START Information shown

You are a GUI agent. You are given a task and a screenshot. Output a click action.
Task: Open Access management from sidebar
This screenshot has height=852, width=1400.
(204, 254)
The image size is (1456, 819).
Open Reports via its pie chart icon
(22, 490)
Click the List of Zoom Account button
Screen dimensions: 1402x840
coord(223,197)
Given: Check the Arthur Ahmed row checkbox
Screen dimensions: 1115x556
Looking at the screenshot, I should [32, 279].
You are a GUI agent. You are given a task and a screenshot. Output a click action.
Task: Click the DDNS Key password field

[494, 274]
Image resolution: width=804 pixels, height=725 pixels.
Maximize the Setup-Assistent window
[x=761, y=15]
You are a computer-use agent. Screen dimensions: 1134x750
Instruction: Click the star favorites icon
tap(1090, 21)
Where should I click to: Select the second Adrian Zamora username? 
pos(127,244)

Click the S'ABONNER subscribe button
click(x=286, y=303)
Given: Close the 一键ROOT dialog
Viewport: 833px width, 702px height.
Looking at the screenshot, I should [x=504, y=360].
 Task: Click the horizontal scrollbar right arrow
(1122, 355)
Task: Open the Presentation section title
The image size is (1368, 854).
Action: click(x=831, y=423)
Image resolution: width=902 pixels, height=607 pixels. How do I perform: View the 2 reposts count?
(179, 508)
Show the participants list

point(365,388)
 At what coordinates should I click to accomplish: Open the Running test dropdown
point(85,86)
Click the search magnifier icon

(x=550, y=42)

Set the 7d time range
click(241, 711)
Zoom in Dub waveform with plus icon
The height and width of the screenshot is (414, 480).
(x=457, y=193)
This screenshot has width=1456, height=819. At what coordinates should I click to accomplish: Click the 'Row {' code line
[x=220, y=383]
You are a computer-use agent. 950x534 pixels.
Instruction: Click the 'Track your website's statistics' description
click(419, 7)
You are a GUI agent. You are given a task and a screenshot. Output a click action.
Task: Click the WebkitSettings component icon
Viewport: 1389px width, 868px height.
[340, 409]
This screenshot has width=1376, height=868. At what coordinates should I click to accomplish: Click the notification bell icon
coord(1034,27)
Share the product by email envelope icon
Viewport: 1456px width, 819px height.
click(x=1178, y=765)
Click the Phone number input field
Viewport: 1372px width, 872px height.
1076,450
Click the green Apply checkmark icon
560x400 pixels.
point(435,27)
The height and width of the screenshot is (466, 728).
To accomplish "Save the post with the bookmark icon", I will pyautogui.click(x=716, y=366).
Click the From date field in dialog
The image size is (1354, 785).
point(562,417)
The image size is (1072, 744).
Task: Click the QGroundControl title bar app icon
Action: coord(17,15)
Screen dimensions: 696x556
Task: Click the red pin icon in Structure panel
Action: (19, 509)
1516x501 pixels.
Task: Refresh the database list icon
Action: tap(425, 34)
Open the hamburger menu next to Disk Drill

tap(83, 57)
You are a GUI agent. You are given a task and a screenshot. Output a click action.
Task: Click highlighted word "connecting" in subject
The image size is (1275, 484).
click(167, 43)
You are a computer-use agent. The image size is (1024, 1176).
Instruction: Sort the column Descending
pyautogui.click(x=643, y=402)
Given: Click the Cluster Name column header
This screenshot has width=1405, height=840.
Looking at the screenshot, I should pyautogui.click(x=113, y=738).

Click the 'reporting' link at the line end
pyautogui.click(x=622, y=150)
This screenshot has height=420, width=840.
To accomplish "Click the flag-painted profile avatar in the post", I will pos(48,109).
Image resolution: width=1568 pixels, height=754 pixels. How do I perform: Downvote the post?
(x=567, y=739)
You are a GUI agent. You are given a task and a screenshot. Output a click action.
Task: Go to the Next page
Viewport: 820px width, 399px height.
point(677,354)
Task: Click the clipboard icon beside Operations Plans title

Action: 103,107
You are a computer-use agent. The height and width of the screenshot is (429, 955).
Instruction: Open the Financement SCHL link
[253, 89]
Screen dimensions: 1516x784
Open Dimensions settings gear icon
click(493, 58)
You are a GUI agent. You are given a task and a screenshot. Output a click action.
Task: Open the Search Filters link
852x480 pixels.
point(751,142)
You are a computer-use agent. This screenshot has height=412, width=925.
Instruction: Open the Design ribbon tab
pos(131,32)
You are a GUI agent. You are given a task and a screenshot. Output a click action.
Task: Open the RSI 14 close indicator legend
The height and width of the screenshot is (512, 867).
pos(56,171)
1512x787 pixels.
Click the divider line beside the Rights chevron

END Information shown

Where the string "computer" shows up in the listing above, copy the line that holds it.

You are a computer-use agent. Screen dimensions: 1134x750
You are a computer-use agent. 950x534 pixels.
You are a computer-use agent. The image size is (1024, 1176).
You are a computer-use agent. The height and width of the screenshot is (429, 955).
You are a computer-use agent. This screenshot has height=412, width=925.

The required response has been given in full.